Ces groupes de gens du voyage ne sont jamais en contact avec le reste de la société, les enfants ne sont pas scolarisés et des fillettes qui devraient encore être au collège ou au lycée deviennent mères et contribuent à une augmentation exponentielle de la population de ces groupes. Les délits y sont monnaie courante : outre ceux déjà cités précédemment, on dénombre notamment des vols et cambriolages, des détentions illégales d'armes, du travail dissimulé, du braconnage. La liste est sans fin.
Ces comportements interviennent en toute impunité, ces groupes devenant tellement importants et menaçants qu'il devient dangereux pour les maires, la police et même parfois la gendarmerie d'intervenir. L'obligation de respecter en toutes circonstances le sacro-saint schéma départemental d'accueil pour pouvoir les expulser ne fait en outre que renforcer leur sentiment d'impunité.

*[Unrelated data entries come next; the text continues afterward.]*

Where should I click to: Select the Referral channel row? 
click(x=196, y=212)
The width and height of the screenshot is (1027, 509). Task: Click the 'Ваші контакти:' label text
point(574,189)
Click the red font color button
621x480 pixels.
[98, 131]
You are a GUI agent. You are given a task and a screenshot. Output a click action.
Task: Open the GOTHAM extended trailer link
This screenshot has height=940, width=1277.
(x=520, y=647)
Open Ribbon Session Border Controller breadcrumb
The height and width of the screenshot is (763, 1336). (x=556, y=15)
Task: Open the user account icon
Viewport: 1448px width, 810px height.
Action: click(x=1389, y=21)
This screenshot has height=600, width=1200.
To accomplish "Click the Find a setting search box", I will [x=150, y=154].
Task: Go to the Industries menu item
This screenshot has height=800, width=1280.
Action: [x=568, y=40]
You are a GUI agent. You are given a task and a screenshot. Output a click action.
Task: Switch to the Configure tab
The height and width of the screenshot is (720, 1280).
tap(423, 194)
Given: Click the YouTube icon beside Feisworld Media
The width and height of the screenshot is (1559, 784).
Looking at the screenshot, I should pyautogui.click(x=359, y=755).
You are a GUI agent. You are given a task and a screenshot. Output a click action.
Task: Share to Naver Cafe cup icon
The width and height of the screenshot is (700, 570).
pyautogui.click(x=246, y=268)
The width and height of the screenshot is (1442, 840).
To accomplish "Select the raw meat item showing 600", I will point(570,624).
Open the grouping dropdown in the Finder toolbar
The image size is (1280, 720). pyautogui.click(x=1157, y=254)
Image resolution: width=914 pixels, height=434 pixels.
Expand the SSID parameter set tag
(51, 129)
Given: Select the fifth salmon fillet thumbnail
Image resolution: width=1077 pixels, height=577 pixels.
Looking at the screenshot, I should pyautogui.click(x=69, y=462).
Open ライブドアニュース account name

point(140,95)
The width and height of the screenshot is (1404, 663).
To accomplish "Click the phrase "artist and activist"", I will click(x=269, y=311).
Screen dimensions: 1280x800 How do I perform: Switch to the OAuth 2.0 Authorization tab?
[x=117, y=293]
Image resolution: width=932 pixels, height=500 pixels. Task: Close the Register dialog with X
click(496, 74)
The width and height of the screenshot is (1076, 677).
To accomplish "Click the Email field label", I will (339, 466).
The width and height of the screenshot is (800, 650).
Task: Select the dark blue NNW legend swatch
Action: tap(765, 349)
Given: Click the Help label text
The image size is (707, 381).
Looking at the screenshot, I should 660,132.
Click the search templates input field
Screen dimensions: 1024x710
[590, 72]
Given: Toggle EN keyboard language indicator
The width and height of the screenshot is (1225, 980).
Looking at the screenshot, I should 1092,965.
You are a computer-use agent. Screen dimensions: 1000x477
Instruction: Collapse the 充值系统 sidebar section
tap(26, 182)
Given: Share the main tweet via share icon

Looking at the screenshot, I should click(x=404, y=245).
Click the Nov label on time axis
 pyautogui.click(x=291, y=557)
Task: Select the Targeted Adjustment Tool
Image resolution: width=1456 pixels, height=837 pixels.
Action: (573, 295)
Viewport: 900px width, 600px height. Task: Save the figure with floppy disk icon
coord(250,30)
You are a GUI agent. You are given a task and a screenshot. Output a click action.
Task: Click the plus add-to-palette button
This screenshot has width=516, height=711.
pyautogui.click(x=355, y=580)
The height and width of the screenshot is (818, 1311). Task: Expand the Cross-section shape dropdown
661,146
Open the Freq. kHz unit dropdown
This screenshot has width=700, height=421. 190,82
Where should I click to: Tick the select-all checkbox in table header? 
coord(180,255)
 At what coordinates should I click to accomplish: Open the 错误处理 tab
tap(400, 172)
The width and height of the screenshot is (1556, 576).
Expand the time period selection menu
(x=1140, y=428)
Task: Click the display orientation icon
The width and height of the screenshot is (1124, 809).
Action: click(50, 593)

Aussi, il lui demande s'il considère que de tels comportements respectent les principes de la République, et s'ils ne peuvent pas s'apparenter à des dérives sectaires. À ce titre, il souhaiterait savoir si la Miviludes a déjà été saisie au sujet des pratiques de certaines communautés de gens du voyage. Enfin, il lui demande ce qu'il compte faire pour mettre fin à cette situation, et notamment s'il envisage de modifier la loi « Respect des principes de la République » pour mieux y inclure cette problématique mais aussi et surtout s'il compte mettre en place des dérogations à l'obligation de respect du schéma afin qu'il soit rendu possible de procéder à des expulsions administratives lorsque l'ordre public est menacé.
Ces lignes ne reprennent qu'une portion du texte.